▶ **THE TASKS**:
• 1. Duplicate the part of the passage on the Ganim mayoral comeback that opens with the words containing "This schizoid whiplash" and closes with "Sue Katz photo.", word for word.
• 2. Write the next part of the passage on the Ganim mayoral comeback, picking up from the point where it stops.

▶ **SELECTED PASSAGE**:

● ● ● ●

Marion Barry and Buddy Cianci are former mayors folks cite as examples of felonious comebacks. They were different cases than what Ganim is trying to do and his opponents are trying to block. Barry made a comeback in Washington DC following a public meltdown marinating in cocaine. Cianci made a comeback following an assault conviction. He was actually one for two in felonious returns. More than a decade ago he was convicted on corruption charge while in office. Last year, running as an independent mayoral candidate in Providence he was defeated in a competitive race for an open seat.

This schizoid whiplash election is coming to a close and it’s been a wild ride that began January 1 in the East End church of State Rep. Charlie Stallworth who also serves as pastor.

How did we get here?

Charlie Stallworth
Ganim started his comeback in the church of Charlie Stallworth at podium during  Ganim fundraiser. Sue Katz photo.

Ganim was released from federal incarceration in 2010. He toyed with running for mayor in 2011, but the timing was not right. He had three years of supervised release, a form of probation, he was reconnecting with his children, he was trying to regain his law license and his wife was not crazy about his return to the public arena.

In the years that followed, circumstances dictated Ganim revisit running for mayor. A three-judge panel, citing lack of contrition, rejected his application to reinstate his law license. The Connecticut Supreme Court agreed. The court impact diminished his economic vitality. His marriage dissolved along the way. He had child support and alimony obligations. Consulting work dried up. Who would pay Joe an economic package worth $160K afforded the mayor of the state’s largest city? Ganim is a political warrior with redemption on his mind, but his economic standing was also a factor. He saw Finch as vulnerable. Anti-Finch politicians urged him back in the game.

As a politician Ganim is a risk-taker, but he’s also a pragmatist. If he didn’t think he could take out Finch he’d not have gotten back in the game. Ganim also recalled as mayor he had a hand in lining up at least four jobs for Finch when Finch served on the City Council. Sometimes, Finch has trouble maintaining relationships. Ganim cultivated the anti-Finch vote, blending new political friends with old relationships.

● ● ● ●

▶ **MATERIAL**:
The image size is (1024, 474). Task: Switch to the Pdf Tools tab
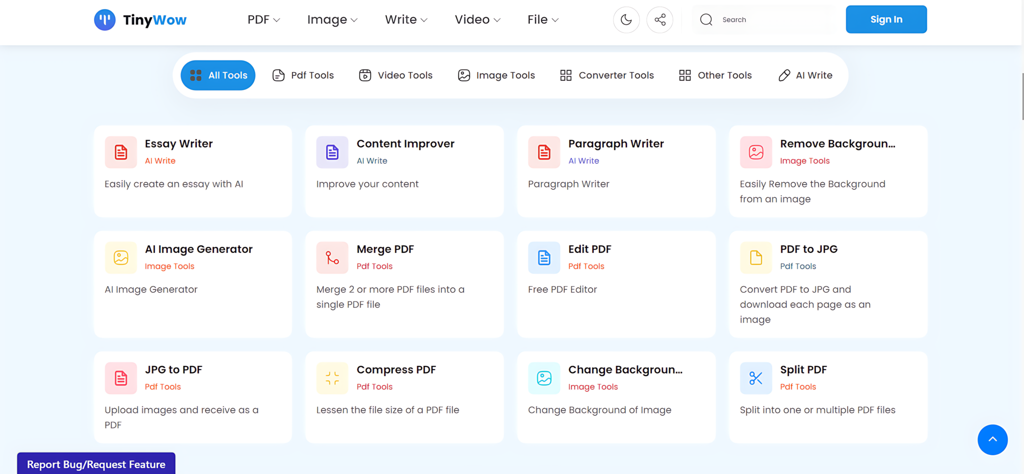303,76
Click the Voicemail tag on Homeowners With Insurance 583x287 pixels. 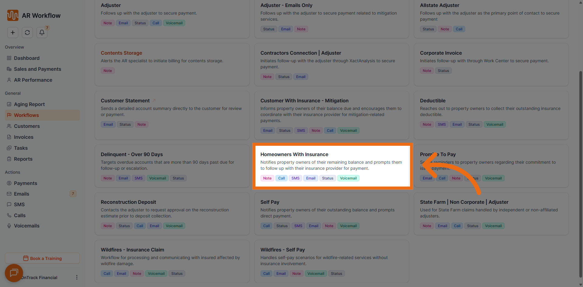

● ● ● ●

▶ **SOLVED PROBLEMS**:
• 1.
This schizoid whiplash election is coming to a close and it’s been a wild ride that began January 1 in the East End church of State Rep. Charlie Stallworth who also serves as pastor.

How did we get here?

Charlie Stallworth
Ganim started his comeback in the church of Charlie Stallworth at podium during  Ganim fundraiser. Sue Katz photo.

• 2.
So on January 1, 2015, based on the urging of his political contacts, Ganim said something he had never before declared: in the sanctuary of church he publicly apologized about his past after 14 years of declaring he had done nothing wrong. In Bridgeport, people have screwed up, families have suffered, some have strong redemption stories; people like comebacks. Very few politicians have Ganim’s skill set for connecting one on one. He went to work. And immediately Finch did him a huge favor. The mayor and his campaign advisers pounded Ganim’s every move, in news releases, in statements, interviews and even in legislation. Instead of poo-poohing Ganim’s return and running extensively on his own record with a major redevelopment of the East Side, Finch’s public demonizing of Ganim had many voters who had suffered asking the same question: why is the mayor afraid of Joe Ganim?

Ganim, Adams, Meyer
Ed Adams, center, the retired FBI agent, provided Ganim campaign cover.

Most voters knew about Ganim’s baggage, but Finch’s strategy was to go after him full force from day one. His strategy failed. Finch even publicly declared people like Joe Ganim should not have the right to run for public office. It played right into Ganim’s hands, especially with African American voters stinging from Finch’s attempt to seize control of the Board of Education with the power to appoint its membership.

For Ganim, the messaging became easy, he’s not one of us, he does not understand us, he wants to pick and choose who should run for office, who should be involved in deciding our government.

As the spring progressed, Ganim tested his comeback for campaign dollars at a fundraiser at Vazzano’s Four Seasons in Stratford. Ganim stitched together old friends, new friends, family members and Finch political enemies to help raise money. The thing took on a life of its own, even surprising Ganim. The event raised more than $50,000. It signaled to Ganim he could raise enough money to compete. In the gut of the Democratic primary it wasn’t important what the well-financed Finch spent, it mattered what Ganim spent.

Ganim addresses crowd
Ganim raised $50K at Vazzano’s fundraiser. Sue Katz photo.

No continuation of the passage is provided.